Le pregunté al senador cómo había vivido la demostración de fuerzas que hicieron La Cámpora y el cristinismo duro el 24 de marzo pasado, en medio de la interna feroz desatada en el oficialismo. Esto me dijo:
“A mí me parecen muy importantes las movilizaciones para aquellos que tienen una vocación pública y que los dirigentes y las militancias encuentren buenas excusas para que la participación no quede limitada a las redes sociales. La movilización tiene una épica y una mística muy importante. Ahora bien: en el Siglo XXI, la medición de fuerzas volcada en quién tiene mayor capacidad de movilización en los espacios públicos se encierra cada vez más en los sectores dirigentes y nos aleja del electorado y los ciudadanos de pie, que tienen otra agenda. Si sólo vamos a medir fuerzas en cuanto a capacidad de movilización, eso también va a significar una disminución en nuestro volumen de seducción hacia los más jóvenes, que están pidiendo otro tipo de relacionamiento entre la política y el electorado, lejos de las formas tradicionales entre las cuales está la movilización callejera”.
-Pregunta obvia: ¿corren el riesgo de ser funcionales a expresiones tipo Milei?

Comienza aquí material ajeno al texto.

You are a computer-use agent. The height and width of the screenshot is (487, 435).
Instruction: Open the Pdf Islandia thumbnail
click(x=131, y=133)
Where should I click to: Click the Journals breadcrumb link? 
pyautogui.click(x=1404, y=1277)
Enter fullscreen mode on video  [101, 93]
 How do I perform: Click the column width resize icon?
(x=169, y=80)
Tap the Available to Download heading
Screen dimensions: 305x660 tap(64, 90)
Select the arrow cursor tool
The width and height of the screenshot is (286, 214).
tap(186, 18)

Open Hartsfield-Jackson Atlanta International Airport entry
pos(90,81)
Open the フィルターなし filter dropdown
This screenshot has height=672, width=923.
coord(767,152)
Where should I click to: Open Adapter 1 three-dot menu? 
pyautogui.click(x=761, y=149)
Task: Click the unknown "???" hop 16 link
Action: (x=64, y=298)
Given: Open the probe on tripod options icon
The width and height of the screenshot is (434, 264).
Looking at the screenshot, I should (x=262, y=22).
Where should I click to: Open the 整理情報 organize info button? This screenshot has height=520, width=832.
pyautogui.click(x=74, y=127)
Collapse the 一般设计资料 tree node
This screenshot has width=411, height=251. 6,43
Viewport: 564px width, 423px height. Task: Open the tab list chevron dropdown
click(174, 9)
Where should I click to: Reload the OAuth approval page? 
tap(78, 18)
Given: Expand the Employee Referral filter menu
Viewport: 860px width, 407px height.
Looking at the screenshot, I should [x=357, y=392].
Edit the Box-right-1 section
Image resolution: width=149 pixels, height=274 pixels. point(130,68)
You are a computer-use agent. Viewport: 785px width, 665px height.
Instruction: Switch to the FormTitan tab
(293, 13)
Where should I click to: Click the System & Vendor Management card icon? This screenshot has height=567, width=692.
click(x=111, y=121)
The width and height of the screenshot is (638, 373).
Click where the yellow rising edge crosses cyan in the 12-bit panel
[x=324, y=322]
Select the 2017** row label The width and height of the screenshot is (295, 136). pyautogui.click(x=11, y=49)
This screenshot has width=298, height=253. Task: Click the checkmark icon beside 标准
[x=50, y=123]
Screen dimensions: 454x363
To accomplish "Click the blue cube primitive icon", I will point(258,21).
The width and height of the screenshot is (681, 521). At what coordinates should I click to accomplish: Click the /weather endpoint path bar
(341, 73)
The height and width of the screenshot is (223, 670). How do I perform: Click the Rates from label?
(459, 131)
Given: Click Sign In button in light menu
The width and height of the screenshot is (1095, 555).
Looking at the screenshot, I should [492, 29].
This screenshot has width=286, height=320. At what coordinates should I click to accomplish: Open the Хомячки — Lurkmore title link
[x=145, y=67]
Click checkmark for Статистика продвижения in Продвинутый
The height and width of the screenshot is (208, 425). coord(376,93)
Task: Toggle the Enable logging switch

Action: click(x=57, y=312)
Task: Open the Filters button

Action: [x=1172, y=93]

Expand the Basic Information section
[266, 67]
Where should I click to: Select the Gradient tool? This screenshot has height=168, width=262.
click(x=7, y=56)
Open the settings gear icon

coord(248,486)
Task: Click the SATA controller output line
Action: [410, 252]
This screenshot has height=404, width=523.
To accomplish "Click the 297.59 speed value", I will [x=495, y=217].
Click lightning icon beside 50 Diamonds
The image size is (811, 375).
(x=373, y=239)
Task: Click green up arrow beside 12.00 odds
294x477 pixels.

-Esos fenómenos hay que observarlos. ¿Qué es lo que genera tanta atracción en tantos jóvenes? Creo que pasa por el concepto de libertad. Desde el Frente de Todos deberíamos trabajar más en profundizar ese concepto. Veo mucha relación entre lo que expresa Milei y lo que fue, quizás, la última etapa de la UCeDé, cuando la sumó Carlos Menem al gobierno. De hecho, uno de los hombres que más asesoran y acompañan a Javier es Carlos Maslatón, que ha sido un dirigente muy importante de la UCeDé. Alguien muy inteligente, por cierto. A mí me gusta esta irrupción de una idea libertaria que incomoda y descoloca lo que ha sido la construcción del macrismo, porque pone en tensión y obliga a que se definan algunos conceptos del proyecto de país, la política económica o el relacionamiento con el mundo, que claramente ha generado –así como nosotros tenemos nuestros problemas internos- roces muy expuestos dentro del macrismo. Uno de ellos tiene que ver con el despliegue de Milei, con quien no comparto muchísimas cosas y algunas pocas que sí. Es innegable que se trata de una persona inteligente, muy formada, que se mueve muy bien en la manera de comunicar y que es notable el impacto que genera en la juventud. Lo puedo decir porque tengo cinco hijos, tres de ellos adolescentes… No son militantes activos, pero la presencia de Milei está muy fuerte en la conversación que tengo con ellos, como no lo están muchos otros dirigentes ni nuestro propio frente electoral.